私がパニック障害専門心理カウンセラーとして活動を続けていく理由、心理カウンセラーを生業としている訳は、私が過去経験した孤独感や寂しさで苦しく辛い思いをしている人たちに、一人でも多く手を差し伸べたいと思ったから。
様々な原因や要因、理由があるにせよ、パニック障害が元でいま大変な思いをしていて厳しい状態にある人、絶望を感じている人に、心からの笑顔を取り戻し自由を手に入れて欲しいと願うからです。

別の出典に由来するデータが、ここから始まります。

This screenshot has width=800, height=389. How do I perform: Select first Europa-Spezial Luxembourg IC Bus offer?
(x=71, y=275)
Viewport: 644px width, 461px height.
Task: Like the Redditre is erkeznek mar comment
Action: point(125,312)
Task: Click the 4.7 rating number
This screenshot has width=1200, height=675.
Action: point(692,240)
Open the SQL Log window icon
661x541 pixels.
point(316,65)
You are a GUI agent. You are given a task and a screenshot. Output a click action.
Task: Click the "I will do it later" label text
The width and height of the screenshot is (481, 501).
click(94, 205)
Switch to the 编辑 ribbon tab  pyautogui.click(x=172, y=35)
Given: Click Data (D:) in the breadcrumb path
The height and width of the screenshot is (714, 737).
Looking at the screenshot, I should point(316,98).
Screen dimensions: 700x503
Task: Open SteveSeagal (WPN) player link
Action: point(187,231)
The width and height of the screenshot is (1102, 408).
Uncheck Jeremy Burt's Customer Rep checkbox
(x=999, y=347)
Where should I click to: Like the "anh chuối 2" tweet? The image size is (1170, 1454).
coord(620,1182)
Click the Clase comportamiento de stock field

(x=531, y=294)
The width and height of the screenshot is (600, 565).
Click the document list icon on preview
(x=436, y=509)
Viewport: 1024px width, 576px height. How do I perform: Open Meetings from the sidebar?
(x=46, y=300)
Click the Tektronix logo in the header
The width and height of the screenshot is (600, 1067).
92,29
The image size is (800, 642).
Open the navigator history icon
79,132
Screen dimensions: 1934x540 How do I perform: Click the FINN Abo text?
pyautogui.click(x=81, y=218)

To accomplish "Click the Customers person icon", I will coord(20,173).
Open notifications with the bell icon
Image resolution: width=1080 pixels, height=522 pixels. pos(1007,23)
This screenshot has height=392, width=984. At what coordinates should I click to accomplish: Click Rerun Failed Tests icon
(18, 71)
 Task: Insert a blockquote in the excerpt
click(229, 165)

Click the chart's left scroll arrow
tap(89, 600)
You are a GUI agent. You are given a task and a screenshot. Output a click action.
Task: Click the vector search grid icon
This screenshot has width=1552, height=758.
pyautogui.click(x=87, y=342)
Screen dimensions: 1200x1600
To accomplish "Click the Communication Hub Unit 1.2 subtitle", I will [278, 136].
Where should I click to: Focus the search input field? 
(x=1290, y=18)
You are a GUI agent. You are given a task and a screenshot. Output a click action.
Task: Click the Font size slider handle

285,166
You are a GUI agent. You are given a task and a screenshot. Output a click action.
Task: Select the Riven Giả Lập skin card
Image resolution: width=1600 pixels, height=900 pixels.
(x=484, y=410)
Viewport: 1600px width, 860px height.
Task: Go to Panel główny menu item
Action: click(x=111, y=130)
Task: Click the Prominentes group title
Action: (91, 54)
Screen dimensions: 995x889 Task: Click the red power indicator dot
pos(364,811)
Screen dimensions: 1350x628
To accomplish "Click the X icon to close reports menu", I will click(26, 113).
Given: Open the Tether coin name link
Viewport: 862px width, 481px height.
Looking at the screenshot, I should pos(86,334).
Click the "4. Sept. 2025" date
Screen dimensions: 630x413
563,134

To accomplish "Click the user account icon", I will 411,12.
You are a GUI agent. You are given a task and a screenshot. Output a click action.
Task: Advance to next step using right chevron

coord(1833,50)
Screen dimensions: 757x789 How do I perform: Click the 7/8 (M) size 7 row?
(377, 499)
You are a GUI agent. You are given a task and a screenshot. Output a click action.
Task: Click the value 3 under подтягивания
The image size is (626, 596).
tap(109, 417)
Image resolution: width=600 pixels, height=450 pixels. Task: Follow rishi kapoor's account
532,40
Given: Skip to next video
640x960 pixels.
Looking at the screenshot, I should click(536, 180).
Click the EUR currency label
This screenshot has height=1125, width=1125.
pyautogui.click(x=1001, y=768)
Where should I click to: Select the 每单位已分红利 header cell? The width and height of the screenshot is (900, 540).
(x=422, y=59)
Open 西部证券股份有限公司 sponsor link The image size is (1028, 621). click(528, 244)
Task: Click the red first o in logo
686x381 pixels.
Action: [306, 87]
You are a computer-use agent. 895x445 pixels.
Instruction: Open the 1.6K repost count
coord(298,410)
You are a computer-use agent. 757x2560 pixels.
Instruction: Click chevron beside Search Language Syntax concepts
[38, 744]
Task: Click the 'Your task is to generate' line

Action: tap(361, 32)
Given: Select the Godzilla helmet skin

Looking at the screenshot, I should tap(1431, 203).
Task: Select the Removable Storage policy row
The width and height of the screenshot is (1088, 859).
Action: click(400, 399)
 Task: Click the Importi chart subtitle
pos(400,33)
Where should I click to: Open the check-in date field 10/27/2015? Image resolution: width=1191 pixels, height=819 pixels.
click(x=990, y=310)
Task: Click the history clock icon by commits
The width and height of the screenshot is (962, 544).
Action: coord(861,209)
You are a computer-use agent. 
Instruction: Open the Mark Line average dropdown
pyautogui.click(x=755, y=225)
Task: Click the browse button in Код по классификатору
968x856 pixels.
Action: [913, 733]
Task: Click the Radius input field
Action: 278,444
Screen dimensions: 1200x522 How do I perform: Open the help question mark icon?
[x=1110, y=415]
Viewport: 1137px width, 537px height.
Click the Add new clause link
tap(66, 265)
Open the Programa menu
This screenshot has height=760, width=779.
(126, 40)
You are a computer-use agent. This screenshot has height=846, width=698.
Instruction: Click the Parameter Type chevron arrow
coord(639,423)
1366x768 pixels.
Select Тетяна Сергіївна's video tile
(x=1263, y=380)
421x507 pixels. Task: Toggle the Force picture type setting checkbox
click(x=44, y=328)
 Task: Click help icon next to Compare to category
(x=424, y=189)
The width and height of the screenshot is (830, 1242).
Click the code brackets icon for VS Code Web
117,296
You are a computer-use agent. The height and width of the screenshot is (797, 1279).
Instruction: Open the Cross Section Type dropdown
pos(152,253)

この思いを胸にパニック障害専門心理カウンセラーとして活動を続け、ありがたいことに多くの方がパニック障害から抜けだし、安心感や幸福感、やすらぎや自由を手に入れました。
本当に様々な状態や状況にいた人たちが勇気をもって一歩を踏み出し、パニック障害を打ち破り自分を取り戻していきました。
心理カウンセラーとして多くの人たちがあらゆる状態から回復していくのを見て、
人は、いつからでも
どこからでもよくなれる
と、心の中に刻み込むことができました。
私の中に刻み込まれたこの『人は、いつからでもどこからでもよくなれる』という理念は生涯消えることはないでしょう。
これからもずっと、この理念を胸にカウンセリングをしていきます。